Pointing records for screenshots and pages
====

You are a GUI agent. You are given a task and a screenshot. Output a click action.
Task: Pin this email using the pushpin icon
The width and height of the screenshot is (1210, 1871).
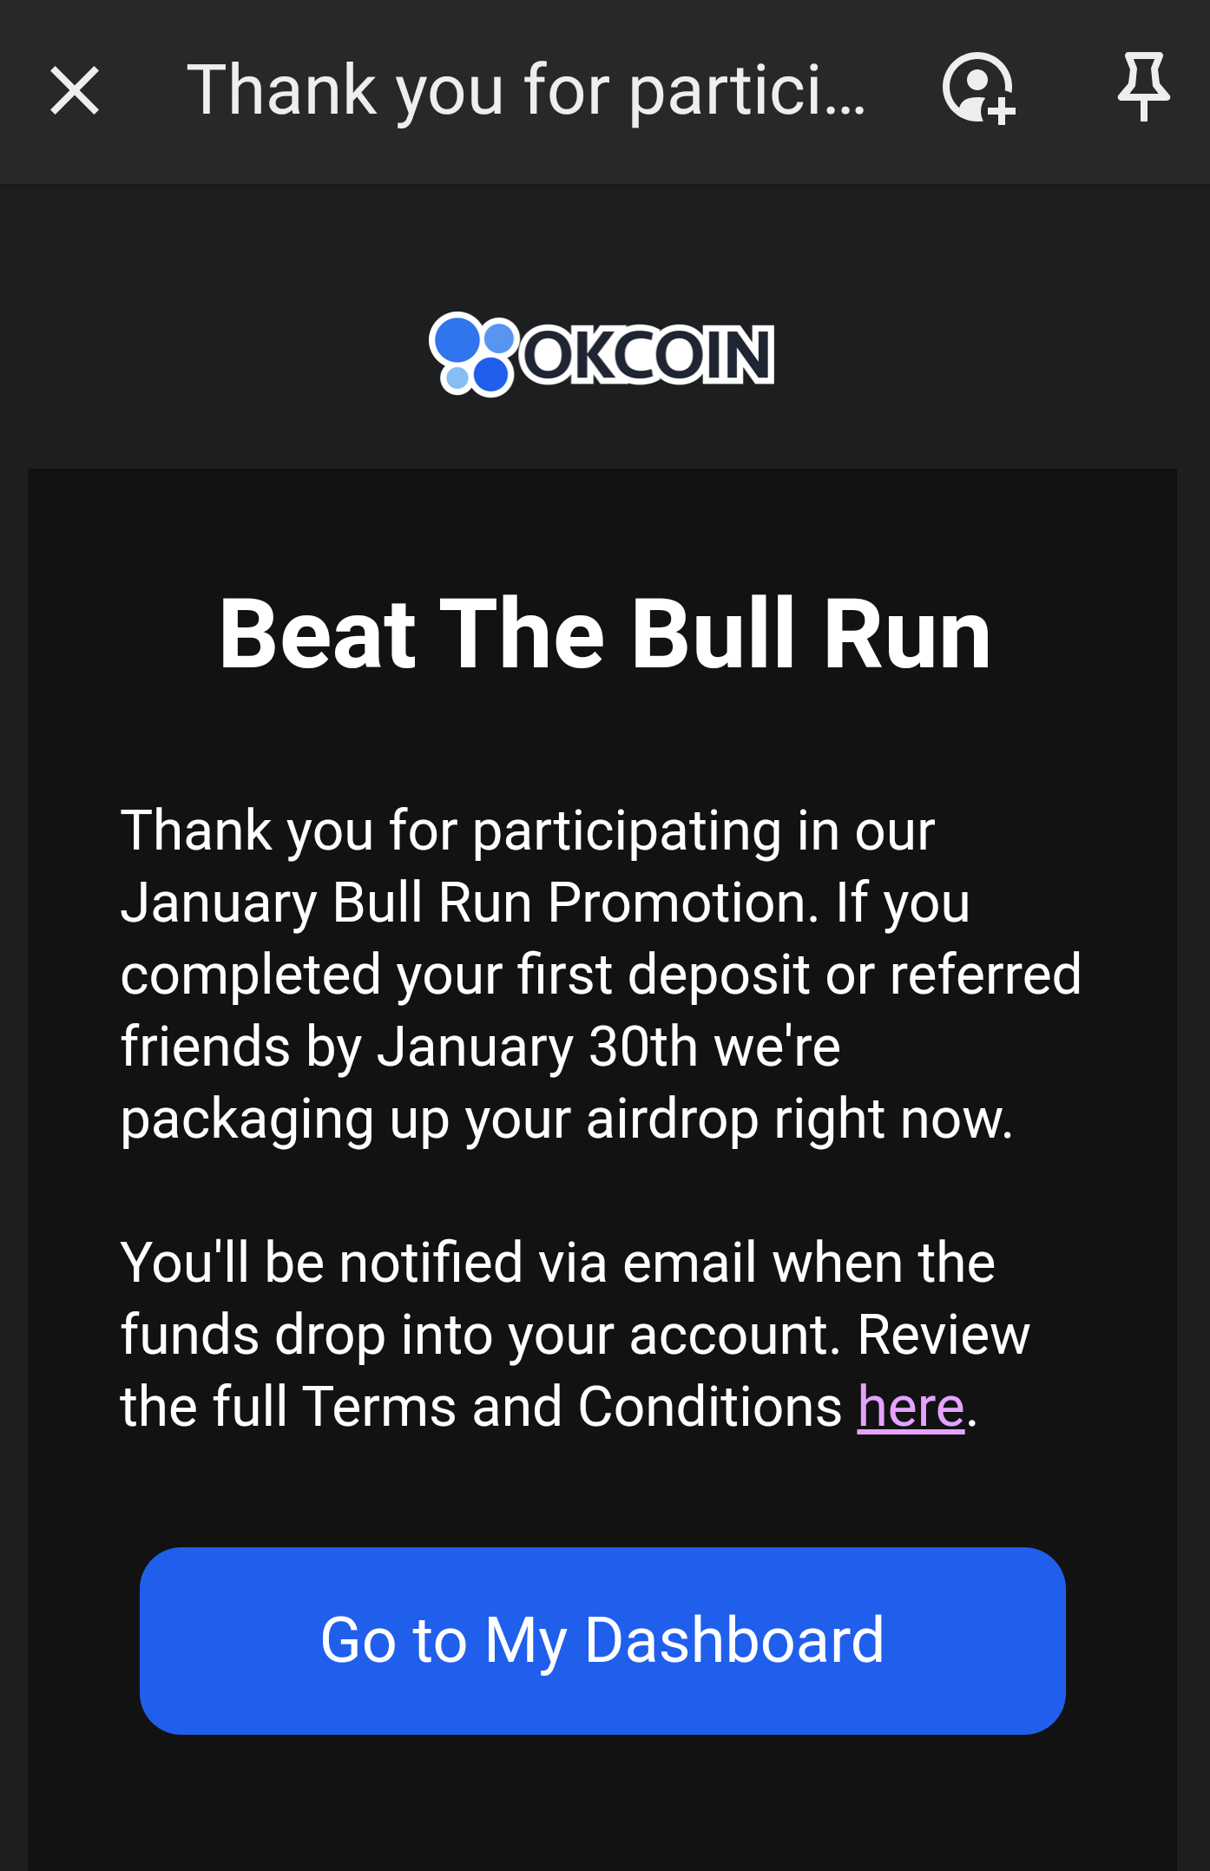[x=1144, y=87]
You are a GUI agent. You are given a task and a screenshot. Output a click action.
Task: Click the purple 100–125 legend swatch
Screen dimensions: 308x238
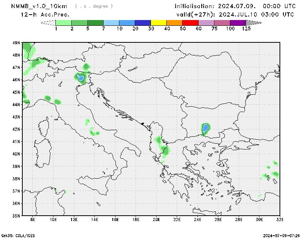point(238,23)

====

Return every line of the items above word for word, leaving out the pictures.

**OUTPUT OF THE EXERCISE:**
You are a GUI agent. You are given a task and a screenshot. Output a click action.
Task: Pin this email using the pushpin icon
The width and height of the screenshot is (1210, 1871).
[x=1144, y=87]
You are a GUI agent. You are given a task and a screenshot. Output a click action.
Task: Click the purple 100–125 legend swatch
Screen dimensions: 308x238
point(238,23)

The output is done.